Design and Evaluation of Transdermal Patch with Pharmacological Screening and Anti-Anxiety Effect of Etifoxine
DOI:
https://doi.org/10.64149/J.Carcinog.24.4s.896-904Keywords:
Antioxidant, Sustained-release, Ex-vivo permeation, GABAergic activity, SH-SY5Y cells, Anxiety, Transdermal patch, EtifoxineAbstract
Anxiety disorders are prevalent psychiatric conditions often limited by the side effects and bioavailability issues of conventional oral anxiolytics. This study aimed to develop and evaluate Etifoxine-loaded transdermal patches as a non-invasive, sustained-release therapeutic alternative. Patches were prepared using a solvent casting method and optimized via a 3² factorial design varying polymer (HPMC:EC) and plasticizer (PEG 400) concentrations. The optimized formulation (Batch F2) exhibited uniform thickness (0.22±0.02 mm), adequate tensile strength (4.1±0.2 kg/cm²), high folding endurance (168±4), low moisture content (2.1±0.1%), suitable surface pH (6.5), and excellent drug content uniformity (97.3±0.6%). In-vitro release studies showed controlled drug release (88.2±1.4% at 8 h), while ex-vivo permeation across goat ear skin demonstrated efficient delivery (97.4±1.6% cumulative permeation at 24 h) with diffusion-controlled kinetics.
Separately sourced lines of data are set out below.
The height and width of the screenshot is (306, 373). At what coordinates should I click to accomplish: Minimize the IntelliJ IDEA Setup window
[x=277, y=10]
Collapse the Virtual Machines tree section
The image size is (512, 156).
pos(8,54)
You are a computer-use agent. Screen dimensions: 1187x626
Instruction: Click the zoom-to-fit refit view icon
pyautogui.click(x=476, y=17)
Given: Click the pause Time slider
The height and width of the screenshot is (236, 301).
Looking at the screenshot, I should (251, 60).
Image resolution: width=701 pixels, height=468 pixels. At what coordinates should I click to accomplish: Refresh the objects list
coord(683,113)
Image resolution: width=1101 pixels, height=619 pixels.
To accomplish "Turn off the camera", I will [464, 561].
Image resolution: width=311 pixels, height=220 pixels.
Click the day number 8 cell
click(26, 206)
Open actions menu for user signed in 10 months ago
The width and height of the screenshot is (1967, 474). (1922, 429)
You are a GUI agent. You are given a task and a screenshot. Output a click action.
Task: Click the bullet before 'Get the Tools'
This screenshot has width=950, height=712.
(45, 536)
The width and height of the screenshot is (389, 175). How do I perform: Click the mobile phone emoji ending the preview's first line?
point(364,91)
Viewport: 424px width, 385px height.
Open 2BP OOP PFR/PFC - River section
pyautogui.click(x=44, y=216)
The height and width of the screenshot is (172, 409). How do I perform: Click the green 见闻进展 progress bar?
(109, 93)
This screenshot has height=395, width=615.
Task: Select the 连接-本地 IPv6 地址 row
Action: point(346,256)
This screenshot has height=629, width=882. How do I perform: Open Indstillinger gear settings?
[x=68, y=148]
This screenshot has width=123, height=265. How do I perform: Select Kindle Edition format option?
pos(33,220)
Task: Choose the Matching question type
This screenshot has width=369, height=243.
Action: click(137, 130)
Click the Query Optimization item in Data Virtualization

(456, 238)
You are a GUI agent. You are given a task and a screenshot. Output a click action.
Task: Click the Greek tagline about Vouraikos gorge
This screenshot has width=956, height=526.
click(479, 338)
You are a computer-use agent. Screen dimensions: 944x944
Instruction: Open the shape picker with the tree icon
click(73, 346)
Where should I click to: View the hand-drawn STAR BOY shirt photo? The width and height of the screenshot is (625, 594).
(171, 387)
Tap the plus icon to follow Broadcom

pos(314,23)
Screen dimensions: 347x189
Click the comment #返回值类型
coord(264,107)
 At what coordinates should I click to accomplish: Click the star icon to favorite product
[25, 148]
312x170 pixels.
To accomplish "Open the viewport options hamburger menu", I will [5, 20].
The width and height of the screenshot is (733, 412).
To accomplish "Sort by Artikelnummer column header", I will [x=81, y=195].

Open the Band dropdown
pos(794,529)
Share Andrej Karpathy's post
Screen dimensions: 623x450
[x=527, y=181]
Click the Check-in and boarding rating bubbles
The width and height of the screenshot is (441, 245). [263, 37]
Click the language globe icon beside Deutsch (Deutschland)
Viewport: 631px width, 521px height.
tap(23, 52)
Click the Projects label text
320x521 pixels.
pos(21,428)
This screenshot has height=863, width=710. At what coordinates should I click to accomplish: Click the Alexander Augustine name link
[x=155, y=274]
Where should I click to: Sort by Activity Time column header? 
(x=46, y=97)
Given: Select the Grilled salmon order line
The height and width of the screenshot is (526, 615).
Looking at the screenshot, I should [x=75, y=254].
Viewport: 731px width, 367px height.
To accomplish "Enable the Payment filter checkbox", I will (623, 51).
In-silico docking revealed favourable binding of Etifoxine to the GABA-A receptor, and non-animal pharmacological screening using SH-SY5Y neuroblastoma cells confirmed concentration-dependent enhancement of GABAergic activity, with significant antioxidant effects observed in FRAP and DPPH assays, the optimized Etifoxine transdermal patch represents a promising, patient-friendly system for sustained anxiolytic therapy with potential neuroprotective benefits.